= EXERCISE INSTRUCTIONS =
Can you express all the lines of the rows below as a Markdown table with a Number column and a Line column, skipping any blank lines?
--- begin DATA ROWS ---
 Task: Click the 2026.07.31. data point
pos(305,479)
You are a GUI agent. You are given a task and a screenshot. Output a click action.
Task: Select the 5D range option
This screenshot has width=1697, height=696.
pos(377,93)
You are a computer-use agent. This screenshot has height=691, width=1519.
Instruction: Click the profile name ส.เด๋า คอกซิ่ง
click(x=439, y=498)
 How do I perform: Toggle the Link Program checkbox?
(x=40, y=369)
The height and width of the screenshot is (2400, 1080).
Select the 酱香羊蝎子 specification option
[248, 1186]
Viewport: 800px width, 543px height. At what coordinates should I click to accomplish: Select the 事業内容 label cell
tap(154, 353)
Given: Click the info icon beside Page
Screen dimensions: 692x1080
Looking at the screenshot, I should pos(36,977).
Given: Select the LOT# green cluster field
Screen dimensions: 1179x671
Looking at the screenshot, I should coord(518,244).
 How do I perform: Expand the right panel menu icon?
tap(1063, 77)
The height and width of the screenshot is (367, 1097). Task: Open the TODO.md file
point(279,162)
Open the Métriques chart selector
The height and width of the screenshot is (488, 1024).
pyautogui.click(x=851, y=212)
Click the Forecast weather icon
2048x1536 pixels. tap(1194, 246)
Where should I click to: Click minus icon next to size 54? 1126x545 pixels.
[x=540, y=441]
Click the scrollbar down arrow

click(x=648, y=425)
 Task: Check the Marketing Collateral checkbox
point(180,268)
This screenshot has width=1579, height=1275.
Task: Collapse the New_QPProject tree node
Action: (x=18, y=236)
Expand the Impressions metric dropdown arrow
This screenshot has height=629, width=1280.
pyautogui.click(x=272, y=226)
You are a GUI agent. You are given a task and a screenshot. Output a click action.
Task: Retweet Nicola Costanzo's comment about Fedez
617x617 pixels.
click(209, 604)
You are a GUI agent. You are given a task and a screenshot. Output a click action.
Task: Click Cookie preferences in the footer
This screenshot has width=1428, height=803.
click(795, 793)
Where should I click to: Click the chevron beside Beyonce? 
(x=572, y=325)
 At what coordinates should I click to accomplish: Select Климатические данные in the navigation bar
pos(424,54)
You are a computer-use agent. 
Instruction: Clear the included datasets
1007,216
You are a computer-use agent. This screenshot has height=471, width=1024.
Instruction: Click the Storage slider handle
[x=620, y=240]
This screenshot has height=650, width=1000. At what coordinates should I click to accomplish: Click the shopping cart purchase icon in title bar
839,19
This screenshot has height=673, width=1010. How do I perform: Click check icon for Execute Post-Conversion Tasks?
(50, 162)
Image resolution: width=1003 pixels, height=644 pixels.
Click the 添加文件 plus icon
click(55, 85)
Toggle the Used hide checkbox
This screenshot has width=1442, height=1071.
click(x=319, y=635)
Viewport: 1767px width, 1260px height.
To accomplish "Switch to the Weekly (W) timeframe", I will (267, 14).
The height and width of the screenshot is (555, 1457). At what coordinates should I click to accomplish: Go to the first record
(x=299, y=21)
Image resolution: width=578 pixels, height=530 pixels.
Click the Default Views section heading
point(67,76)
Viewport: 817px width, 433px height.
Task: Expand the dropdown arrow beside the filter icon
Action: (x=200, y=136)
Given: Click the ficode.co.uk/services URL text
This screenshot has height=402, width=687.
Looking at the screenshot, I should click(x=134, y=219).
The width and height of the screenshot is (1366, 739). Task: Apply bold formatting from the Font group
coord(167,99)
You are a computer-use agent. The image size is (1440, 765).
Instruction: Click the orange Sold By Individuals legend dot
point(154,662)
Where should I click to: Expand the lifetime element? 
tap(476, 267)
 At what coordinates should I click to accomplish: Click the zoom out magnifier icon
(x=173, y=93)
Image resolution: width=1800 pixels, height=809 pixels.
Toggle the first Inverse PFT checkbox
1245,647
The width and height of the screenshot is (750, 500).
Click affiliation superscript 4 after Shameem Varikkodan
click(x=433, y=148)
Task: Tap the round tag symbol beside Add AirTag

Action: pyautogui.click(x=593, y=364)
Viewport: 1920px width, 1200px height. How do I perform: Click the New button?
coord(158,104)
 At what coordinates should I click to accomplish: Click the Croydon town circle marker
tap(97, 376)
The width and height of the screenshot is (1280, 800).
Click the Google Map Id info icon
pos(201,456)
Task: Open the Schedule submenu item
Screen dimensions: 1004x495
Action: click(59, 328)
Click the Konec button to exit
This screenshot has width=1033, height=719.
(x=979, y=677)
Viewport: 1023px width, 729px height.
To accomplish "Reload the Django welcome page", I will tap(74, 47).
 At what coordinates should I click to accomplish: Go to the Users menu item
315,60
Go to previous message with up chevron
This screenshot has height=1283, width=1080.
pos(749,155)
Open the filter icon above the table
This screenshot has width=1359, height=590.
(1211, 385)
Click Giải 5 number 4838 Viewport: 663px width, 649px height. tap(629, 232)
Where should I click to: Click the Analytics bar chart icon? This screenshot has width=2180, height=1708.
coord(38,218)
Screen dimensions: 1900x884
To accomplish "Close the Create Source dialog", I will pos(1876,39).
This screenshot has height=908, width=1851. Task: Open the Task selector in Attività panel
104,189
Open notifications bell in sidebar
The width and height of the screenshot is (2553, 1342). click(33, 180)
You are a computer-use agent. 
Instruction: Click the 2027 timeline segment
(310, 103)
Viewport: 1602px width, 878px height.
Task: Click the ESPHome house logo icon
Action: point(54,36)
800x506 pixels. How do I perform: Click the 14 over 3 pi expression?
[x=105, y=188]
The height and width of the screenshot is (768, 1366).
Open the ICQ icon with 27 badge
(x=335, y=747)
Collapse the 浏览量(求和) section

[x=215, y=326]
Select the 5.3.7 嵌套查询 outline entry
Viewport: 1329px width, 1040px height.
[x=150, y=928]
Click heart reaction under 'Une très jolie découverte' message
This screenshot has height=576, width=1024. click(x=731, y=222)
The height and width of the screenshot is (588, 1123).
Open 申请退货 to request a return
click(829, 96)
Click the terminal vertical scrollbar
--- end DATA ROWS ---
= EXERCISE SOLUTION =
| Number | Line |
|---|---|
| 1 |  Task: Click the 2026.07.31. data point |
| 2 | pos(305,479) |
| 3 | You are a GUI agent. You are given a task and a screenshot. Output a click action. |
| 4 | Task: Select the 5D range option |
| 5 | This screenshot has width=1697, height=696. |
| 6 | pos(377,93) |
| 7 | You are a computer-use agent. This screenshot has height=691, width=1519. |
| 8 | Instruction: Click the profile name ส.เด๋า คอกซิ่ง |
| 9 | click(x=439, y=498) |
| 10 |  How do I perform: Toggle the Link Program checkbox? |
| 11 | (x=40, y=369) |
| 12 | The height and width of the screenshot is (2400, 1080). |
| 13 | Select the 酱香羊蝎子 specification option |
| 14 | [248, 1186] |
| 15 | Viewport: 800px width, 543px height. At what coordinates should I click to accomplish: Select the 事業内容 label cell |
| 16 | tap(154, 353) |
| 17 | Given: Click the info icon beside Page |
| 18 | Screen dimensions: 692x1080 |
| 19 | Looking at the screenshot, I should pos(36,977). |
| 20 | Given: Select the LOT# green cluster field |
| 21 | Screen dimensions: 1179x671 |
| 22 | Looking at the screenshot, I should coord(518,244). |
| 23 |  How do I perform: Expand the right panel menu icon? |
| 24 | tap(1063, 77) |
| 25 | The height and width of the screenshot is (367, 1097). Task: Open the TODO.md file |
| 26 | point(279,162) |
| 27 | Open the Métriques chart selector |
| 28 | The height and width of the screenshot is (488, 1024). |
| 29 | pyautogui.click(x=851, y=212) |
| 30 | Click the Forecast weather icon |
| 31 | 2048x1536 pixels. tap(1194, 246) |
| 32 | Where should I click to: Click minus icon next to size 54? 1126x545 pixels. |
| 33 | [x=540, y=441] |
| 34 | Click the scrollbar down arrow |
| 35 | click(x=648, y=425) |
| 36 |  Task: Check the Marketing Collateral checkbox |
| 37 | point(180,268) |
| 38 | This screenshot has width=1579, height=1275. |
| 39 | Task: Collapse the New_QPProject tree node |
| 40 | Action: (x=18, y=236) |
| 41 | Expand the Impressions metric dropdown arrow |
| 42 | This screenshot has height=629, width=1280. |
| 43 | pyautogui.click(x=272, y=226) |
| 44 | You are a GUI agent. You are given a task and a screenshot. Output a click action. |
| 45 | Task: Retweet Nicola Costanzo's comment about Fedez |
| 46 | 617x617 pixels. |
| 47 | click(209, 604) |
| 48 | You are a GUI agent. You are given a task and a screenshot. Output a click action. |
| 49 | Task: Click Cookie preferences in the footer |
| 50 | This screenshot has width=1428, height=803. |
| 51 | click(795, 793) |
| 52 | Where should I click to: Click the chevron beside Beyonce?  |
| 53 | (x=572, y=325) |
| 54 |  At what coordinates should I click to accomplish: Select Климатические данные in the navigation bar |
| 55 | pos(424,54) |
| 56 | You are a computer-use agent.  |
| 57 | Instruction: Clear the included datasets |
| 58 | 1007,216 |
| 59 | You are a computer-use agent. This screenshot has height=471, width=1024. |
| 60 | Instruction: Click the Storage slider handle |
| 61 | [x=620, y=240] |
| 62 | This screenshot has height=650, width=1000. At what coordinates should I click to accomplish: Click the shopping cart purchase icon in title bar |
| 63 | 839,19 |
| 64 | This screenshot has height=673, width=1010. How do I perform: Click check icon for Execute Post-Conversion Tasks? |
| 65 | (50, 162) |
| 66 | Image resolution: width=1003 pixels, height=644 pixels. |
| 67 | Click the 添加文件 plus icon |
| 68 | click(55, 85) |
| 69 | Toggle the Used hide checkbox |
| 70 | This screenshot has width=1442, height=1071. |
| 71 | click(x=319, y=635) |
| 72 | Viewport: 1767px width, 1260px height. |
| 73 | To accomplish "Switch to the Weekly (W) timeframe", I will (267, 14). |
| 74 | The height and width of the screenshot is (555, 1457). At what coordinates should I click to accomplish: Go to the first record |
| 75 | (x=299, y=21) |
| 76 | Image resolution: width=578 pixels, height=530 pixels. |
| 77 | Click the Default Views section heading |
| 78 | point(67,76) |
| 79 | Viewport: 817px width, 433px height. |
| 80 | Task: Expand the dropdown arrow beside the filter icon |
| 81 | Action: (x=200, y=136) |
| 82 | Given: Click the ficode.co.uk/services URL text |
| 83 | This screenshot has height=402, width=687. |
| 84 | Looking at the screenshot, I should click(x=134, y=219). |
| 85 | The width and height of the screenshot is (1366, 739). Task: Apply bold formatting from the Font group |
| 86 | coord(167,99) |
| 87 | You are a computer-use agent. The image size is (1440, 765). |
| 88 | Instruction: Click the orange Sold By Individuals legend dot |
| 89 | point(154,662) |
| 90 | Where should I click to: Expand the lifetime element?  |
| 91 | tap(476, 267) |
| 92 |  At what coordinates should I click to accomplish: Click the zoom out magnifier icon |
| 93 | (x=173, y=93) |
| 94 | Image resolution: width=1800 pixels, height=809 pixels. |
| 95 | Toggle the first Inverse PFT checkbox |
| 96 | 1245,647 |
| 97 | The width and height of the screenshot is (750, 500). |
| 98 | Click affiliation superscript 4 after Shameem Varikkodan |
| 99 | click(x=433, y=148) |
| 100 | Task: Tap the round tag symbol beside Add AirTag |
| 101 | Action: pyautogui.click(x=593, y=364) |
| 102 | Viewport: 1920px width, 1200px height. How do I perform: Click the New button? |
| 103 | coord(158,104) |
| 104 |  At what coordinates should I click to accomplish: Click the Croydon town circle marker |
| 105 | tap(97, 376) |
| 106 | The width and height of the screenshot is (1280, 800). |
| 107 | Click the Google Map Id info icon |
| 108 | pos(201,456) |
| 109 | Task: Open the Schedule submenu item |
| 110 | Screen dimensions: 1004x495 |
| 111 | Action: click(59, 328) |
| 112 | Click the Konec button to exit |
| 113 | This screenshot has width=1033, height=719. |
| 114 | (x=979, y=677) |
| 115 | Viewport: 1023px width, 729px height. |
| 116 | To accomplish "Reload the Django welcome page", I will tap(74, 47). |
| 117 |  At what coordinates should I click to accomplish: Go to the Users menu item |
| 118 | 315,60 |
| 119 | Go to previous message with up chevron |
| 120 | This screenshot has height=1283, width=1080. |
| 121 | pos(749,155) |
| 122 | Open the filter icon above the table |
| 123 | This screenshot has width=1359, height=590. |
| 124 | (1211, 385) |
| 125 | Click Giải 5 number 4838 Viewport: 663px width, 649px height. tap(629, 232) |
| 126 | Where should I click to: Click the Analytics bar chart icon? This screenshot has width=2180, height=1708. |
| 127 | coord(38,218) |
| 128 | Screen dimensions: 1900x884 |
| 129 | To accomplish "Close the Create Source dialog", I will pos(1876,39). |
| 130 | This screenshot has height=908, width=1851. Task: Open the Task selector in Attività panel |
| 131 | 104,189 |
| 132 | Open notifications bell in sidebar |
| 133 | The width and height of the screenshot is (2553, 1342). click(33, 180) |
| 134 | You are a computer-use agent.  |
| 135 | Instruction: Click the 2027 timeline segment |
| 136 | (310, 103) |
| 137 | Viewport: 1602px width, 878px height. |
| 138 | Task: Click the ESPHome house logo icon |
| 139 | Action: point(54,36) |
| 140 | 800x506 pixels. How do I perform: Click the 14 over 3 pi expression? |
| 141 | [x=105, y=188] |
| 142 | The height and width of the screenshot is (768, 1366). |
| 143 | Open the ICQ icon with 27 badge |
| 144 | (x=335, y=747) |
| 145 | Collapse the 浏览量(求和) section |
| 146 | [x=215, y=326] |
| 147 | Select the 5.3.7 嵌套查询 outline entry |
| 148 | Viewport: 1329px width, 1040px height. |
| 149 | [x=150, y=928] |
| 150 | Click heart reaction under 'Une très jolie découverte' message |
| 151 | This screenshot has height=576, width=1024. click(x=731, y=222) |
| 152 | The height and width of the screenshot is (588, 1123). |
| 153 | Open 申请退货 to request a return |
| 154 | click(829, 96) |
| 155 | Click the terminal vertical scrollbar |